Risk corridors for me, not for thee

Republican Senator from Florida Marco Rubio on Capitol Hill in Washington,D.C. on January 28, 2014.
Republican Senator from Florida Marco Rubio on Capitol Hill in Washington,D.C. on January 28, 2014.
Photo by Nicholas Kamm/AFP/Getty Images
The Affordable Care Act was signed into law nearly four years ago, much to the chagrin of its conservative critics. And while the right’s list of complaints against “Obamacare” isn’t short, the law’s detractors never much cared – and certainly never talked about – the provision on “risk corridors.”
 
That changed rather suddenly late last year, when Sen. Marco Rubio (R-Fla.) and some of his allies decided the measure constitutes an insurance industry “bailout.” Why did it take four years for ACA critics to discover their concern about an obscure provision that was part of the law all along? No one knows, but it was nevertheless quickly embraced by nearly all of the congressional GOP.
 
Substantively, the charge is oddly nonsensical. As Jon Chait explained, the measure in question “would impose a kind of tax on insurance companies that sign up healthier-than-expected customers, and reimburse the firms that sign up sicker-than-expected customers.” It’s not exactly scandalous. Indeed, it’s not even interesting.

> [Work to complete]:
A. According to the piece on risk corridors, how long ago was the Affordable Care Act signed into law?
B. Write out the part of the piece on risk corridors starting with "Substantively, the charge" and going on through "not even interesting.".

> [Information supplied]:
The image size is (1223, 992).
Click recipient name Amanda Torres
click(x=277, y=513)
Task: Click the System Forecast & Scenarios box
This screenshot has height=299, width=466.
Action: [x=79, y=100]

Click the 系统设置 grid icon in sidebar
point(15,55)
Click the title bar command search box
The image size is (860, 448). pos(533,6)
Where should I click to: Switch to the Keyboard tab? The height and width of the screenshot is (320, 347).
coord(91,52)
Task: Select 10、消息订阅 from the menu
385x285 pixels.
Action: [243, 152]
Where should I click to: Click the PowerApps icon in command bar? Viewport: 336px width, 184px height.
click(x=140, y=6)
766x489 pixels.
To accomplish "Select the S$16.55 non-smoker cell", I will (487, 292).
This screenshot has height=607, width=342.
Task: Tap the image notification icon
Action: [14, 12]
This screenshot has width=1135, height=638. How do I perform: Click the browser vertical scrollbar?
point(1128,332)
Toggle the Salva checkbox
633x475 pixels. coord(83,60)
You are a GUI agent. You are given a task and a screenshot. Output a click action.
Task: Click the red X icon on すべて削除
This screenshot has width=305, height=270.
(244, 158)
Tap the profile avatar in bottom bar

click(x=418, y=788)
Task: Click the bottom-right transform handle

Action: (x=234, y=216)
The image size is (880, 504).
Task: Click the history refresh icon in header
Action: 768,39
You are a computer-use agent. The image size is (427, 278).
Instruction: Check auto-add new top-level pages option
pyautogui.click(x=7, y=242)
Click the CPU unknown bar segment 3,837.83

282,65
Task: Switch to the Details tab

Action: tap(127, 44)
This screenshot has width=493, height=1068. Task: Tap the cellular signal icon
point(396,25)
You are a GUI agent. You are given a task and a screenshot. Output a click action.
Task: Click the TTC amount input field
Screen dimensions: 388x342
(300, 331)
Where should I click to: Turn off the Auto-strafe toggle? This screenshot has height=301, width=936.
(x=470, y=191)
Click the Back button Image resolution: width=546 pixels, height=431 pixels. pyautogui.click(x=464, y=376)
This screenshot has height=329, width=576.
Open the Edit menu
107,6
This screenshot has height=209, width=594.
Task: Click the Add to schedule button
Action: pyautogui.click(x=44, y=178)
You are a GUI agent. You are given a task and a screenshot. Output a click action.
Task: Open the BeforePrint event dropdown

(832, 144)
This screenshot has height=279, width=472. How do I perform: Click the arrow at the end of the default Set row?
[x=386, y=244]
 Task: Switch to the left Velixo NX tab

> [Task-by-task answers]:
A. Nearly four years ago.

B.
Substantively, the charge is oddly nonsensical. As Jon Chait explained, the measure in question “would impose a kind of tax on insurance companies that sign up healthier-than-expected customers, and reimburse the firms that sign up sicker-than-expected customers.” It’s not exactly scandalous. Indeed, it’s not even interesting.